→ **EXCERPT**
┄┄┄┄┄┄┄┄┄┄┄┄┄┄┄┄┄┄┄┄

Magazine article The Exceptional Parent

Let's Get Physical

Magazine article The Exceptional Parent

Let's Get Physical

Article excerpt

Adapted Physical Education

Adapted physical education is federally mandated according to special education law. The law states: " ... physical education, specially designed if necessary, must be made available to every student with a disability receiving a free appropriate public education." Adapted physical education services should be a part of the Individual Education Plan (IEP) of every student who is eligible. All states and public schools must comply with this federal law.

According to the National Consortium for Physical Education and Recreation for Individuals with Disabilities (NCPERID), "Qualified teachers with appropriate state-approval, certification, license, or credential in adapted physical education should plan, implement, and evaluate physical education instruction for students with disabilities. Many states have specific qualifications or standards for adapted physical education teachers. In states without established adapted physical education professional standards, qualified personnel should implement adapted physical education. National standards for adapted physical education teachers have recently been developed through a project of NCPERID sponsored by the U.S. Department of Education-Special Education Programs. National Certification in adapted Physical Education is now available to qualified physical education teachers through NCPERID."

┄┄┄┄┄┄┄┄┄┄┄┄┄┄┄┄┄┄┄┄

Data records

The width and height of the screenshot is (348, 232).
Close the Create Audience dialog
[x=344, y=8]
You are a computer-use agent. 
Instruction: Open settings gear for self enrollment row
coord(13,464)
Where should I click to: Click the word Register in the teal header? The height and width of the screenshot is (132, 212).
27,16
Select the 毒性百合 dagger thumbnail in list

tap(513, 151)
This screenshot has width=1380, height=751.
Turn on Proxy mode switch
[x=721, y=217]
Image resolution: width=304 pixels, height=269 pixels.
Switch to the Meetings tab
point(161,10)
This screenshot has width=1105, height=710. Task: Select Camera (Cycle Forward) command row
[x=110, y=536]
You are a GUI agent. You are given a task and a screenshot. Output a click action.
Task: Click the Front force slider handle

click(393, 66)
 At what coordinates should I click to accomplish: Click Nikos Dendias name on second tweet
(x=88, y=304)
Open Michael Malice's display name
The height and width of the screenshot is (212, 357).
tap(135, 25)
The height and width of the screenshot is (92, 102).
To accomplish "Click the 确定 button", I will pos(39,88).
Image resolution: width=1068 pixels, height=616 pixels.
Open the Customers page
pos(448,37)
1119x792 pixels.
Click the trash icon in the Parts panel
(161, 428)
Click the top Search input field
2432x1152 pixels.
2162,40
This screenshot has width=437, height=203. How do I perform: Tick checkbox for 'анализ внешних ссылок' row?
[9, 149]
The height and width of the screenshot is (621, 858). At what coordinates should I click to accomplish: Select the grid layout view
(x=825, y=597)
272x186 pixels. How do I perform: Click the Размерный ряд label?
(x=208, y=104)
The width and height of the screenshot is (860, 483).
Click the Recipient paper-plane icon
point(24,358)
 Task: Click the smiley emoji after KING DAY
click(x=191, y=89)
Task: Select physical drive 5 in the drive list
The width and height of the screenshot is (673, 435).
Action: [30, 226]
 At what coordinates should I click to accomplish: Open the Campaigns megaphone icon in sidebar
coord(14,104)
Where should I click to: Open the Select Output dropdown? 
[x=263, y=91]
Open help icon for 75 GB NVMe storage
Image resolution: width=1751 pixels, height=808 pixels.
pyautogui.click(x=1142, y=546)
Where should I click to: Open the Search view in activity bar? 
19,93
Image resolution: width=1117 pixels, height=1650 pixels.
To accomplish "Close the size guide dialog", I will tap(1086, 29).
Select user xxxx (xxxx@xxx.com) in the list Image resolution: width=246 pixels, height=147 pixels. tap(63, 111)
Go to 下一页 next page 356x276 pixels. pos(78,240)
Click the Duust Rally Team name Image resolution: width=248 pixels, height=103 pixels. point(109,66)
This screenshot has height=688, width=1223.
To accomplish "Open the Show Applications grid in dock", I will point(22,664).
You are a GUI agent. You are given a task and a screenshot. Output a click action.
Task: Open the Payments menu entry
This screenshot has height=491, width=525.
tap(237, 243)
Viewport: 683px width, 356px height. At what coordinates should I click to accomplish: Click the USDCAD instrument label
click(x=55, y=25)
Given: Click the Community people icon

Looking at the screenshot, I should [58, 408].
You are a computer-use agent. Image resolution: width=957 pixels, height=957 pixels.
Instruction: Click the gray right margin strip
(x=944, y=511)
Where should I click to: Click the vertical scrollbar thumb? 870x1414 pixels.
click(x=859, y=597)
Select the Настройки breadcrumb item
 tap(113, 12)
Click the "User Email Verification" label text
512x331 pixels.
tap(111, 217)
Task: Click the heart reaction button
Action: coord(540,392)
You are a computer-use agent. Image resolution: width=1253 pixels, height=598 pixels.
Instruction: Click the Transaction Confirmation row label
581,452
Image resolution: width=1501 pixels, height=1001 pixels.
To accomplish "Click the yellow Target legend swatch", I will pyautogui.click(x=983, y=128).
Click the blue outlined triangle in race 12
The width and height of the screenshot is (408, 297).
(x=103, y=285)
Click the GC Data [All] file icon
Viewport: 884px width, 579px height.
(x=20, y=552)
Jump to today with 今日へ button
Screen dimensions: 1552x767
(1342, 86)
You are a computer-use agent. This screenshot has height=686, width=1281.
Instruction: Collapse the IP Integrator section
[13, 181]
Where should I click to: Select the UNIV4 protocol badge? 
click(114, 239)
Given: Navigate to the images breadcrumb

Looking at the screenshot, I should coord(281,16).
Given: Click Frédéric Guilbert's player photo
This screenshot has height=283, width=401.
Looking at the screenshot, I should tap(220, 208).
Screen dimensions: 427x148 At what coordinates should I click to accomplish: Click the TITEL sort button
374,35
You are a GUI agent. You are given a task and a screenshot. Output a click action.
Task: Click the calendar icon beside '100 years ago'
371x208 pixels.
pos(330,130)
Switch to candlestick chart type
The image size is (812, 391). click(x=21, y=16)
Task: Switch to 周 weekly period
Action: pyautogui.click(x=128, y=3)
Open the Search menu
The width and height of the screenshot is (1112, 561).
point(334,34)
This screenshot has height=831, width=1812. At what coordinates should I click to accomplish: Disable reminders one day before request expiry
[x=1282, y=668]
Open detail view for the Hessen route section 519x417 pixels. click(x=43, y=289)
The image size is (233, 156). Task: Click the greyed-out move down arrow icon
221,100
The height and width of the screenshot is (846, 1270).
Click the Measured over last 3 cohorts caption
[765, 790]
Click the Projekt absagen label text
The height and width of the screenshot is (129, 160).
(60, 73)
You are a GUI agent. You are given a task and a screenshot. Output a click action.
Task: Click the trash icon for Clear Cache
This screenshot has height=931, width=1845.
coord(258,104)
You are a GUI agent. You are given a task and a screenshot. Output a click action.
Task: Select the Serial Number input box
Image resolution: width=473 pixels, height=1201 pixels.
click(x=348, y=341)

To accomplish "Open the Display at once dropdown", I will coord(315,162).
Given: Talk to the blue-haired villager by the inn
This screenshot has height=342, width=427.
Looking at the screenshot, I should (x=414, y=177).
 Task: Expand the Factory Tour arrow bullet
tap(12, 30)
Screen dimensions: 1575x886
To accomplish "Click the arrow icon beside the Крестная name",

┄┄┄┄┄┄┄┄┄┄┄┄┄┄┄┄┄┄┄┄

→ **EXERCISE INSTRUCTIONS**
a – According to the article on adapted physical education, who must comply with the federal law mandating it?
b – In the listing, substitute "Calendar" for "Meetings" throughout the stretch from the line that contains "This screenshot has width=1380, height=751." through the line that contains "[x=110, y=536]", and return only those lines, otherwise unchanged.

→ **THE REPLIES**
a – All states and public schools must comply with this federal law.

b –
This screenshot has width=1380, height=751.
Turn on Proxy mode switch
[x=721, y=217]
Image resolution: width=304 pixels, height=269 pixels.
Switch to the Calendar tab
point(161,10)
This screenshot has width=1105, height=710. Task: Select Camera (Cycle Forward) command row
[x=110, y=536]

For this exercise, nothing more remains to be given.